- WRITTEN TASK
Reproduce the listing that follows line for line, with no changes to its wording, numbers, or punctuation.
================================
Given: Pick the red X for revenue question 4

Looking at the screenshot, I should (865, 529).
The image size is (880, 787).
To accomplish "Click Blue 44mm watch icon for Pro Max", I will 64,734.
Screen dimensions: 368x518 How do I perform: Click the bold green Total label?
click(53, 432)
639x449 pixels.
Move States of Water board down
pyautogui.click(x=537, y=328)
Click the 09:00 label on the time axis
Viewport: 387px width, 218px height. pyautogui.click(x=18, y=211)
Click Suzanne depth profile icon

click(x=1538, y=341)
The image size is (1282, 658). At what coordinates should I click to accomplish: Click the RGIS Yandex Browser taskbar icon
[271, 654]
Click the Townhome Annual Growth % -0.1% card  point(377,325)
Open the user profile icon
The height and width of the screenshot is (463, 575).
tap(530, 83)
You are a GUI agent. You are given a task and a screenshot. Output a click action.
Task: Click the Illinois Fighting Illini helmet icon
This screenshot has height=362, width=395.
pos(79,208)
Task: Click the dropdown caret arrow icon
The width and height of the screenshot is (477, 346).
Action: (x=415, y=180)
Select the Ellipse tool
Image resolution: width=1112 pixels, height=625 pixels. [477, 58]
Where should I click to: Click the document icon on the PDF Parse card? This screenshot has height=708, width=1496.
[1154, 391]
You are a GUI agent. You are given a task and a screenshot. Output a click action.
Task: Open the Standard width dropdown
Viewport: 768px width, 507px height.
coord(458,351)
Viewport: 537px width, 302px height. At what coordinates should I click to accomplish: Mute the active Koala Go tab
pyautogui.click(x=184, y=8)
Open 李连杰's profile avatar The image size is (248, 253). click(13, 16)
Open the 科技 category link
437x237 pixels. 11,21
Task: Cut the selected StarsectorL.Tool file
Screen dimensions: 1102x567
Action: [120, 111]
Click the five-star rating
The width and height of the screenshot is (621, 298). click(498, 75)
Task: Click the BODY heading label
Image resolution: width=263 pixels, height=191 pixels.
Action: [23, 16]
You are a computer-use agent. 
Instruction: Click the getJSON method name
================================
- ANSWER TO THIS TASK
Given: Pick the red X for revenue question 4

Looking at the screenshot, I should (865, 529).
The image size is (880, 787).
To accomplish "Click Blue 44mm watch icon for Pro Max", I will 64,734.
Screen dimensions: 368x518 How do I perform: Click the bold green Total label?
click(53, 432)
639x449 pixels.
Move States of Water board down
pyautogui.click(x=537, y=328)
Click the 09:00 label on the time axis
Viewport: 387px width, 218px height. pyautogui.click(x=18, y=211)
Click Suzanne depth profile icon

click(x=1538, y=341)
The image size is (1282, 658). At what coordinates should I click to accomplish: Click the RGIS Yandex Browser taskbar icon
[271, 654]
Click the Townhome Annual Growth % -0.1% card  point(377,325)
Open the user profile icon
The height and width of the screenshot is (463, 575).
tap(530, 83)
You are a GUI agent. You are given a task and a screenshot. Output a click action.
Task: Click the Illinois Fighting Illini helmet icon
This screenshot has height=362, width=395.
pos(79,208)
Task: Click the dropdown caret arrow icon
The width and height of the screenshot is (477, 346).
Action: (x=415, y=180)
Select the Ellipse tool
Image resolution: width=1112 pixels, height=625 pixels. [477, 58]
Where should I click to: Click the document icon on the PDF Parse card? This screenshot has height=708, width=1496.
[1154, 391]
You are a GUI agent. You are given a task and a screenshot. Output a click action.
Task: Open the Standard width dropdown
Viewport: 768px width, 507px height.
coord(458,351)
Viewport: 537px width, 302px height. At what coordinates should I click to accomplish: Mute the active Koala Go tab
pyautogui.click(x=184, y=8)
Open 李连杰's profile avatar The image size is (248, 253). click(13, 16)
Open the 科技 category link
437x237 pixels. 11,21
Task: Cut the selected StarsectorL.Tool file
Screen dimensions: 1102x567
Action: [120, 111]
Click the five-star rating
The width and height of the screenshot is (621, 298). click(498, 75)
Task: Click the BODY heading label
Image resolution: width=263 pixels, height=191 pixels.
Action: [23, 16]
You are a computer-use agent. 
Instruction: Click the getJSON method name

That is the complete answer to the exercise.